■ TASKS TO COMPLETE
(1) In the excerpt on the bank's quarterly non-interest income, what share of volume do purchase transactions now make up?
(2) Resume the remarks on the bank's quarterly non-interest income, writing on from their final sentence.

■ EXCERPTED TEXT
Non-interest income during the quarter was $7.1 million, and was again driven primarily by the residential lending division. Total non-interest income increased 59% over $4.4 million recognized in the second quarter of 2012. The total of $7.1 million did reflect a decrease on the $8.1 million recognized in the first quarter of 2013, as origination in sales volume in the residential lending division declined, as interest rate rose and refinance activities tapered off during the second quarter. The gains on the sale of residential mortgages were $3.3 million for the second quarter, which compared favorably to $2.6 million during the second quarter of 2012, but were down from $5.6 million in the first quarter of 2013.

As the level of refinanced transactions have slowed, purchase transactions have increased and now make up about 32% of our volume. We are hiring originators with strong ties into the realtor and builder markets, and continue to believe that purchase transactions will be important to this business line going forward. However, it's important to recognize that while gains in the sales mortgages have fallen, as [might be] expected, we have achieved increases in other sources of non-interest income.

Gains on the sale of SBA-guaranteed loans were $1.5 million for the second quarter, a category in which we had no gains in the second quarter of 2012, and recognized only 7,000 in the first quarter of this year. We see continued potential for fee income from this business line. Demand is strong, and premiums are at a very attractive level. Other service charges and fee income were $2.2 million over the quarter, which is a 16% increase over the second quarter of 2012. So even with decrease in the gains from the sale of mortgages, non-interest income still comprised 17% on revenue for the quarter.

■ INFORMATION SUPPLIED
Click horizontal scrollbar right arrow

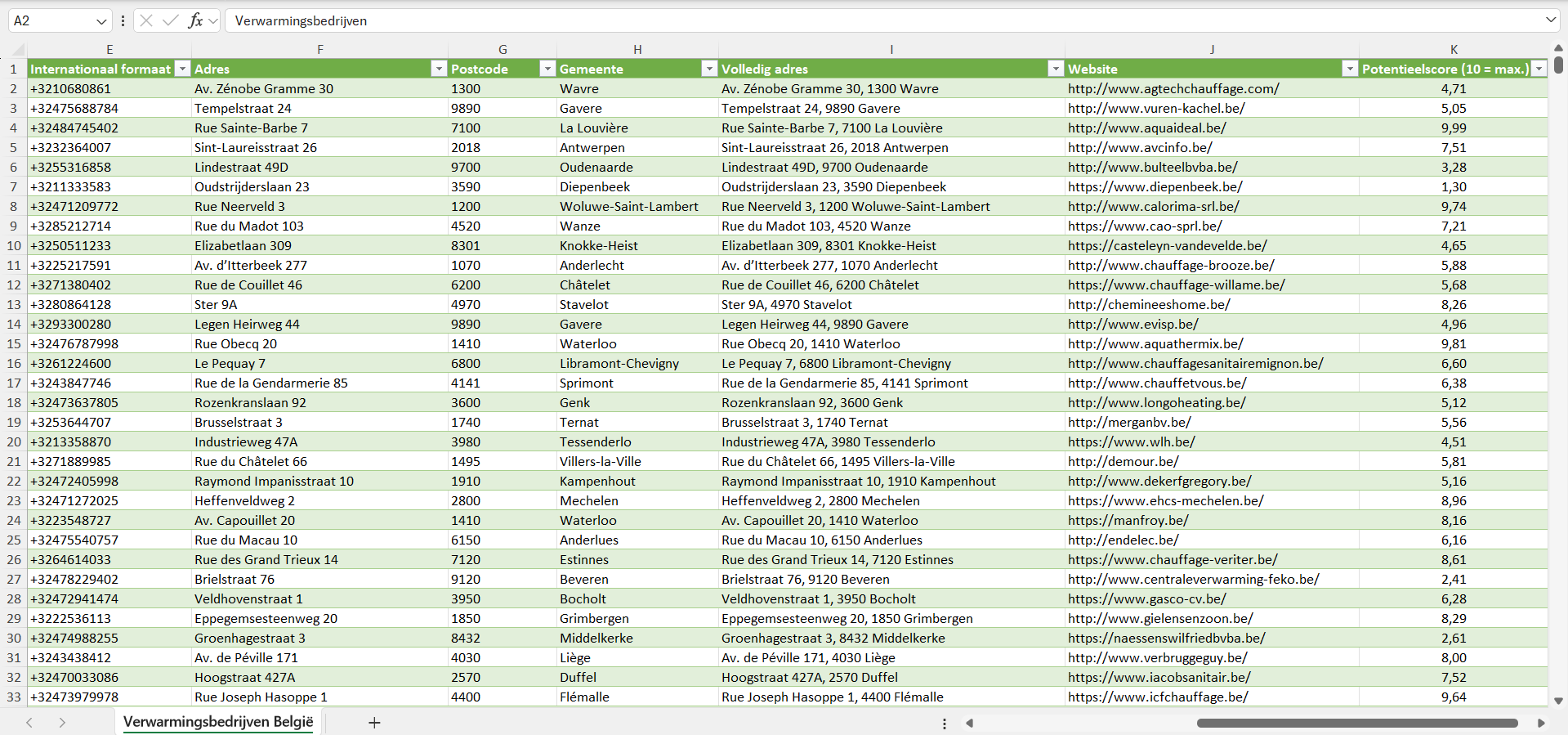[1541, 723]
---
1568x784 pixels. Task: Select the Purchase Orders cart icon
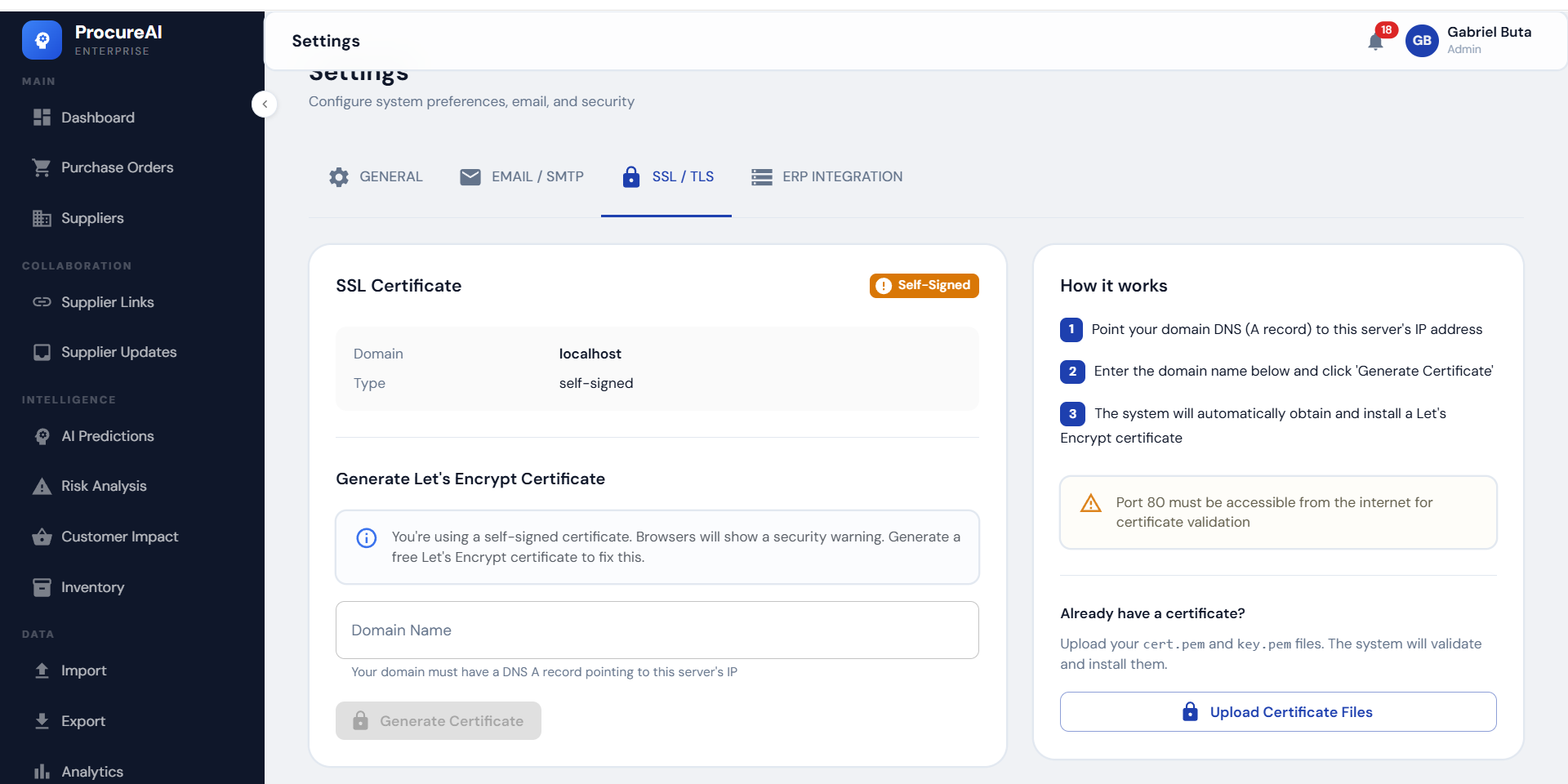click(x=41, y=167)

■ EXPECTED RESPONSES
(1) About 32%.

(2)
Another positive indicator during the second quarter was the efficiency ratio of 49.33%. This was improved from 52.28% during the second quarter of 2012, and only marginally up from 48.56% in the first quarter of 2013. Revenue for the second quarter of 2013 increased 21%, while non-interest expenses increased only 11% from the second quarter of 2012. Non-interest expenses for the second quarter were flat, as compared to the first quarter of 2013, and in line with the revenue trend.

We are controlling headcount and personnel costs, as we have mentioned in previous calls, have no plans to open any additional branch offices in the near term. This emphasis on expense control will continue to provide operating leverage, as we grow revenue at a reasonable pace. We continue to feel that an efficiency ratio in the low 50s, the high 40s, is appropriate for Eagle Bank, given our growth rate, and our commitment to always have the proper infrastructure to support growth, and manage risk. Our regulatory capital ratios are very strong, due to the capital raised last year, and the additions to capital from each successive quarter of earnings.

The growth in total stockholders' equity in the second quarter of 2013 was mitigated by declines in the unrealized value of the investment portfolio during the quarter. Our position went from a net unrealized gain of $4.5 million in March 31, 2013, to a net unrealized loss of $900,000 at June 30, 2013. This decline was the result of the rise in longer term interest rates, and a steeper yield curve in place at June 30, 2013, a trend which affected all fixed rate investment portfolios. The impact on the unrealized value, was limited by the quality and short duration of the portfolio. Even with this impact, total stockholders' equity increased by $7.5 million during the quarter, and tangible book value per share, increased from $11.72 at March 31, 2013 to $12 per share at June 30, 2013.

We declared and paid a 10% stock dividend during the second quarter, while it had no direct impact on capital position, we believe the additional shares have improved the overall liquidity in our stock. We remain significantly well above well capitalized levels, with the total risk based capital ratio of 12.53% to June 30, 2013, as compared to 11.53% at June 30, 2012. The tangible common equity ratio at June 30, 2013, was 9.07% which was improved from 7.76% at June 30, 2012. We are still reviewing the newly adopted Basel III capital rules, but at this point, did not expect any negative effect.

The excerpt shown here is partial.